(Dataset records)
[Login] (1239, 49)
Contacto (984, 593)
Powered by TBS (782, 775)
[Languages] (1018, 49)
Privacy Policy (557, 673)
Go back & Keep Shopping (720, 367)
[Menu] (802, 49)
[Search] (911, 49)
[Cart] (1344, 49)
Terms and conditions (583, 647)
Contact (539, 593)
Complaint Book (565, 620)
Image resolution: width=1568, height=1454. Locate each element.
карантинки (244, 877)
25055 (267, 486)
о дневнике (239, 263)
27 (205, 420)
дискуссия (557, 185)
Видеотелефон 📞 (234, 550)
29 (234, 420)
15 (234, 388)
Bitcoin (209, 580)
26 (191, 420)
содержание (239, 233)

* * *

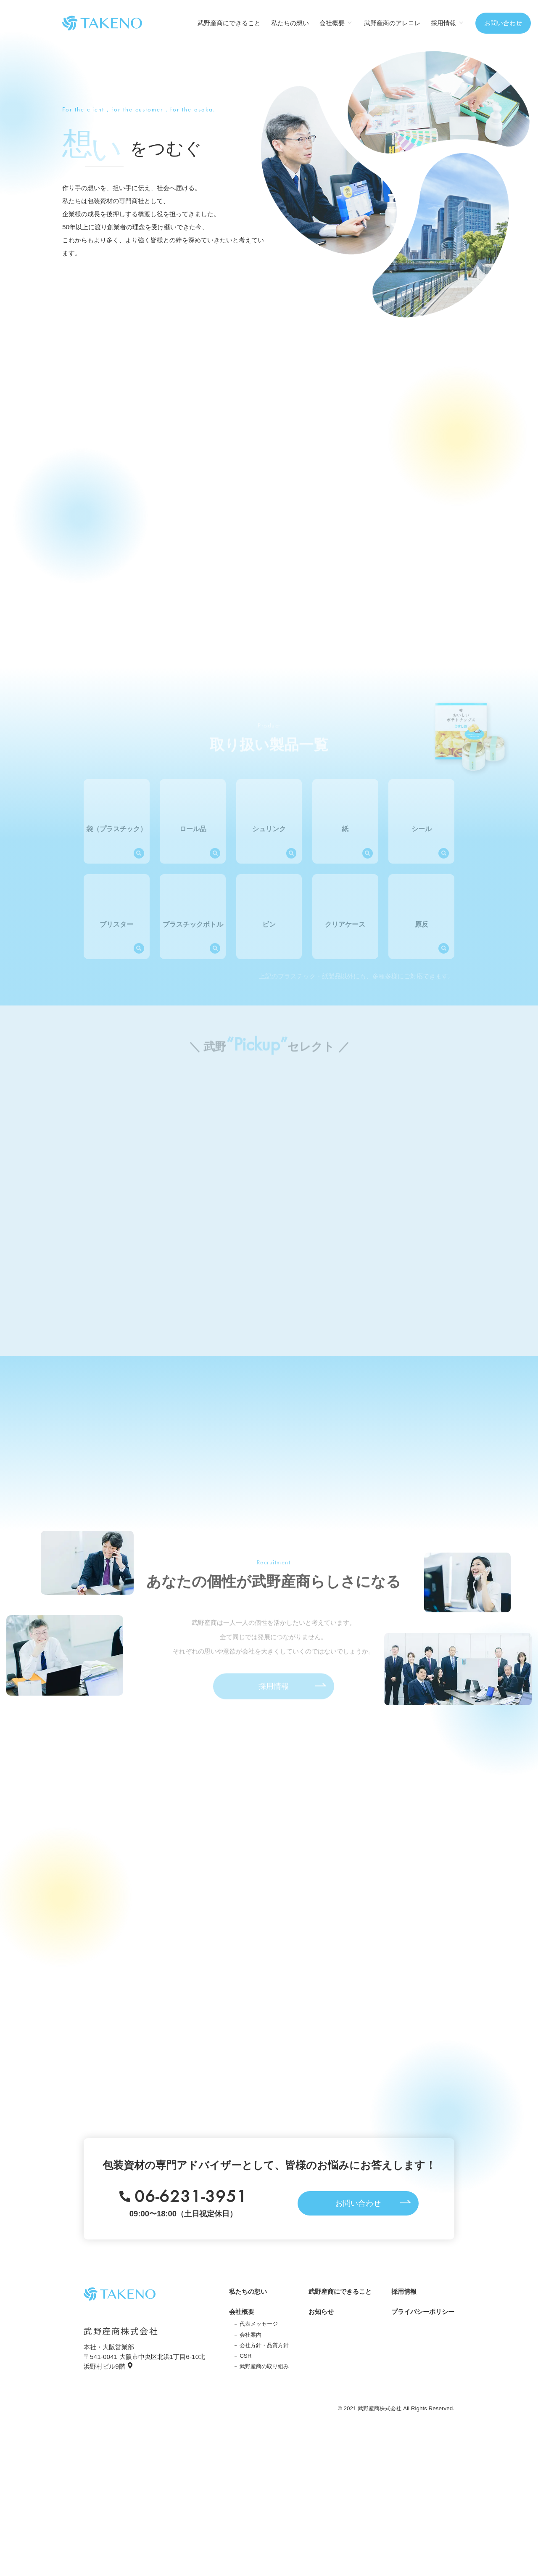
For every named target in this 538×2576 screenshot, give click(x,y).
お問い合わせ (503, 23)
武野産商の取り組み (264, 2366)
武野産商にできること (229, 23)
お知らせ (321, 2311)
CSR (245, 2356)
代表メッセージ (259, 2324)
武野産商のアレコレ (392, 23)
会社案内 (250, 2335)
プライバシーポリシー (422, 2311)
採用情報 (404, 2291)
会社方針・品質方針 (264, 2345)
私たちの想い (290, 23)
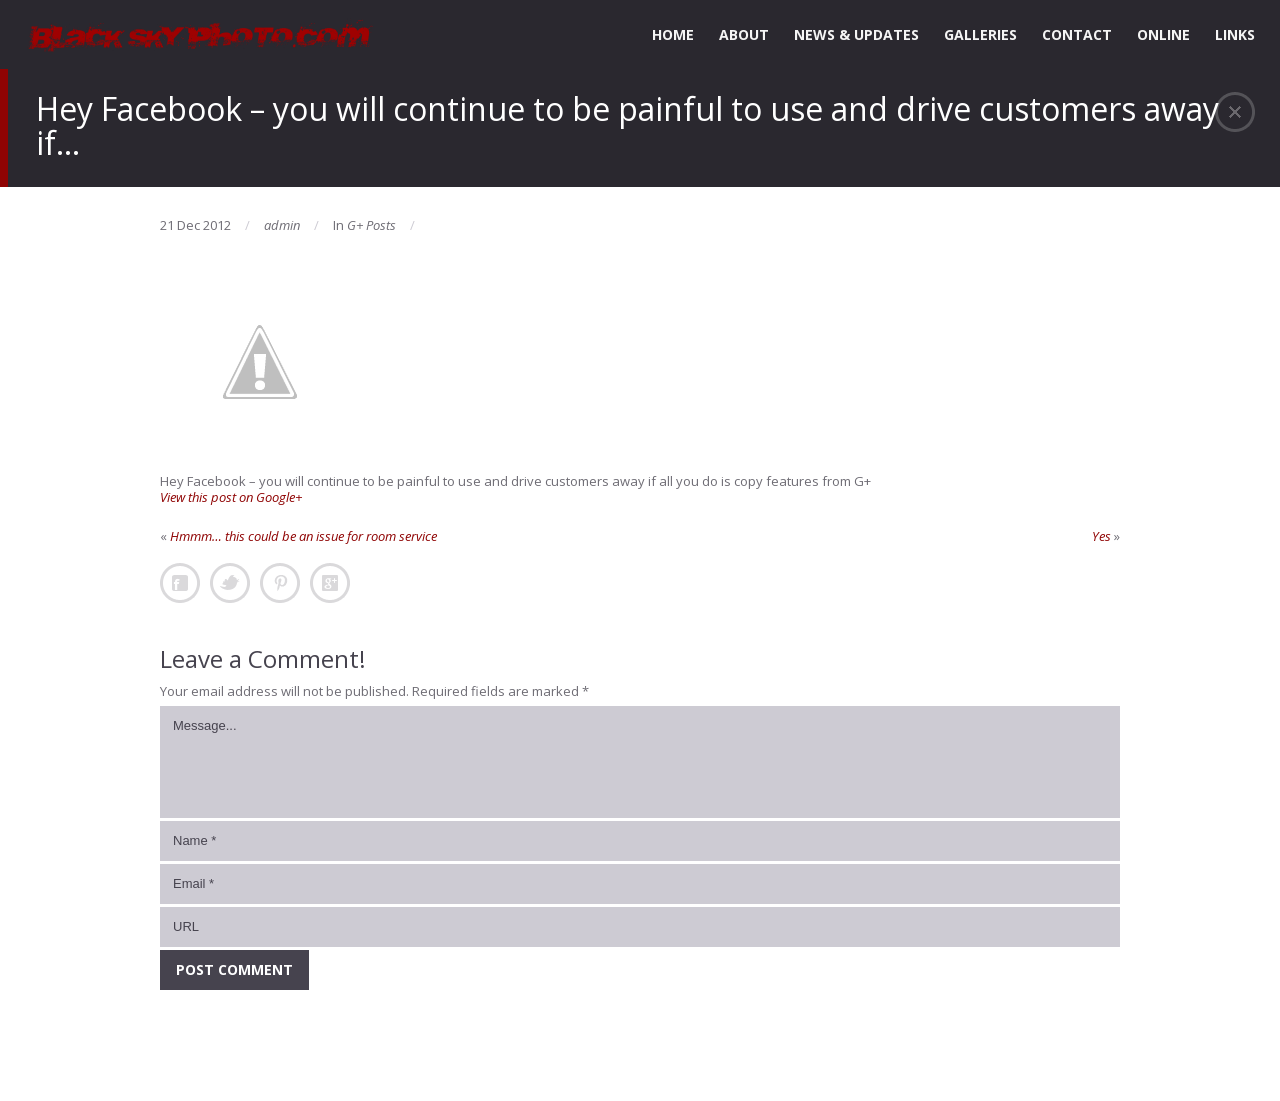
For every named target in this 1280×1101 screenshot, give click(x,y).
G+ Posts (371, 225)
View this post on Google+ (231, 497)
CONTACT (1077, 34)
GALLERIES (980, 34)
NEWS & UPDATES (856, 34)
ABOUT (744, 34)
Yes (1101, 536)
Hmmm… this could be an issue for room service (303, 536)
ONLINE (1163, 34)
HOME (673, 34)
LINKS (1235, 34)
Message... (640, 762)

*AIM*.
Reproduce verbatim the portion of the listing that begins with the line containing "Powered by TBS (782, 775)" and ends with the line containing "26 (191, 420)", including both of those lines.

*FULL RESPONSE*.
Powered by TBS (782, 775)
[Languages] (1018, 49)
Privacy Policy (557, 673)
Go back & Keep Shopping (720, 367)
[Menu] (802, 49)
[Search] (911, 49)
[Cart] (1344, 49)
Terms and conditions (583, 647)
Contact (539, 593)
Complaint Book (565, 620)
Image resolution: width=1568, height=1454. Locate each element.
карантинки (244, 877)
25055 (267, 486)
о дневнике (239, 263)
27 (205, 420)
дискуссия (557, 185)
Видеотелефон 📞 (234, 550)
29 (234, 420)
15 (234, 388)
Bitcoin (209, 580)
26 (191, 420)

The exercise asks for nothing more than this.